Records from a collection
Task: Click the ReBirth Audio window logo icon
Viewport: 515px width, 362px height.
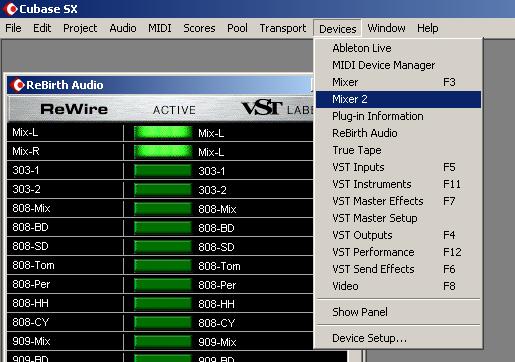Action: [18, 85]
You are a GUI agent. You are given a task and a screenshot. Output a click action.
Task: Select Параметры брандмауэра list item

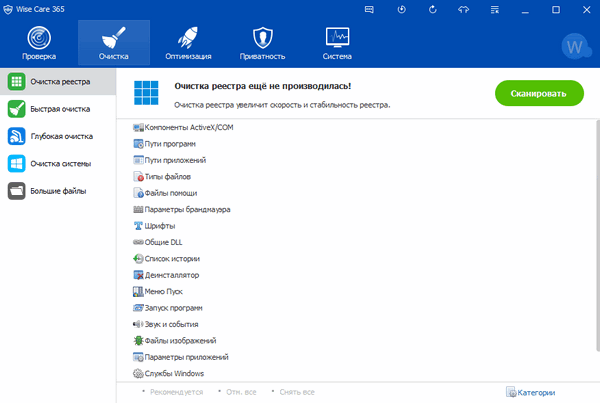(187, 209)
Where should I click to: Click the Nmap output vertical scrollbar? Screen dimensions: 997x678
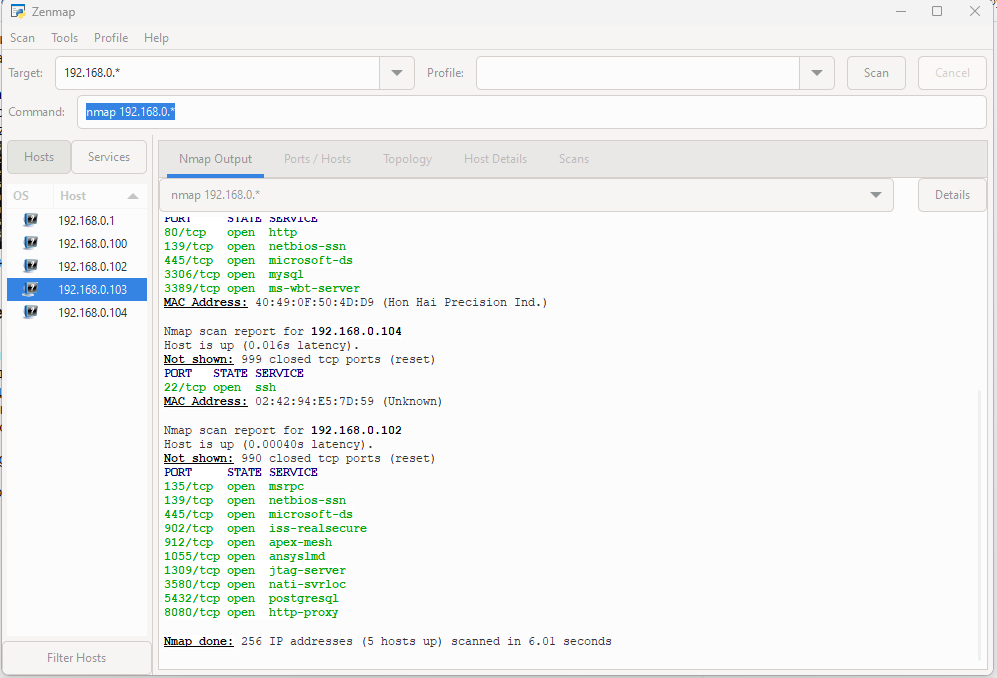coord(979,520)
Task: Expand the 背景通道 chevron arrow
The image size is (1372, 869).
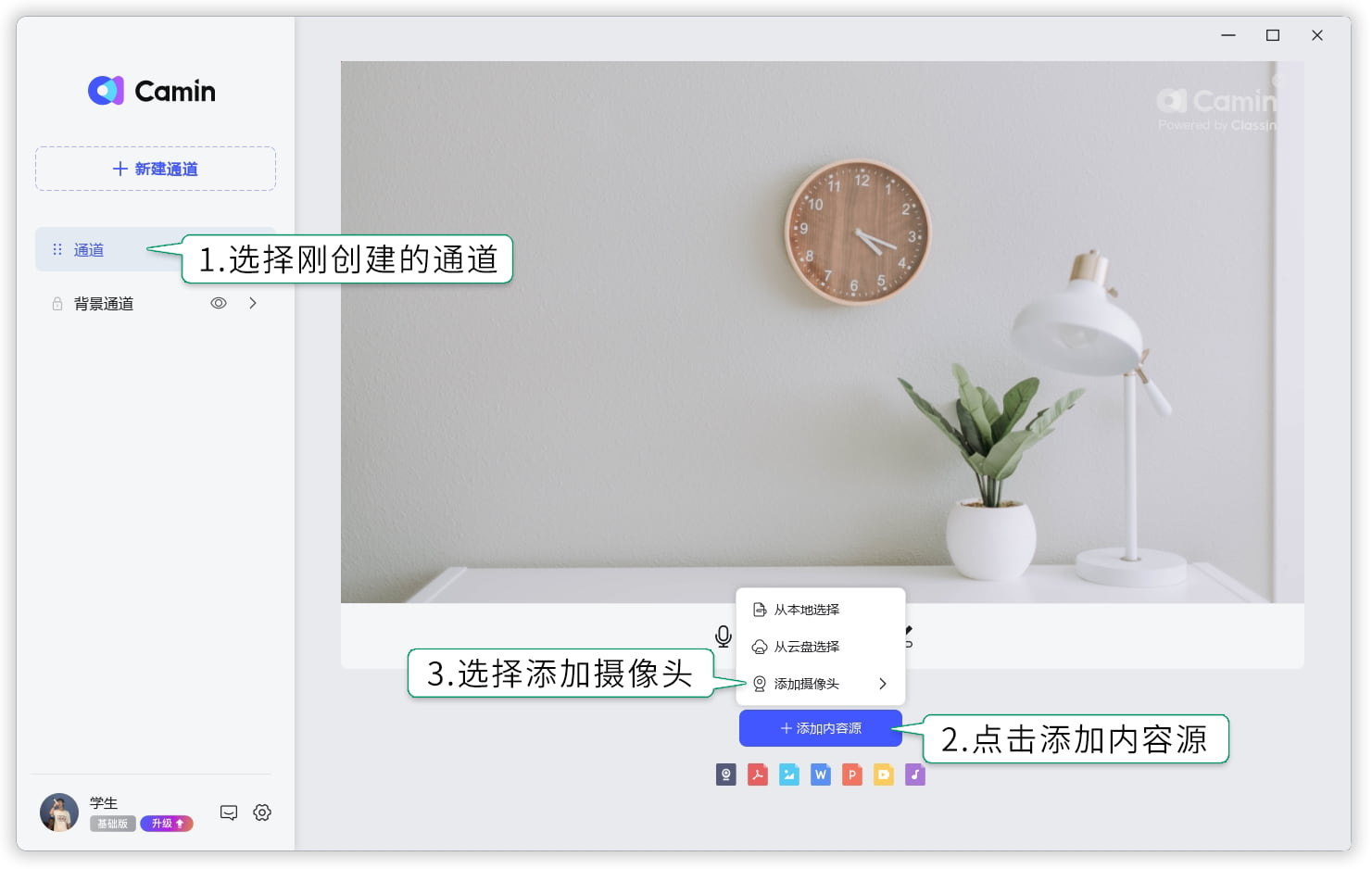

Problem details
Exact copies of the entries above are needed, without their pictures.

Solution to the problem
Task: Click the ReBirth Audio window logo icon
Viewport: 515px width, 362px height.
Action: [18, 85]
You are a GUI agent. You are given a task and a screenshot. Output a click action.
Task: Select Параметры брандмауэра list item

(187, 209)
Where should I click to: Click the Nmap output vertical scrollbar? Screen dimensions: 997x678
coord(979,520)
Task: Expand the 背景通道 chevron arrow
The image size is (1372, 869).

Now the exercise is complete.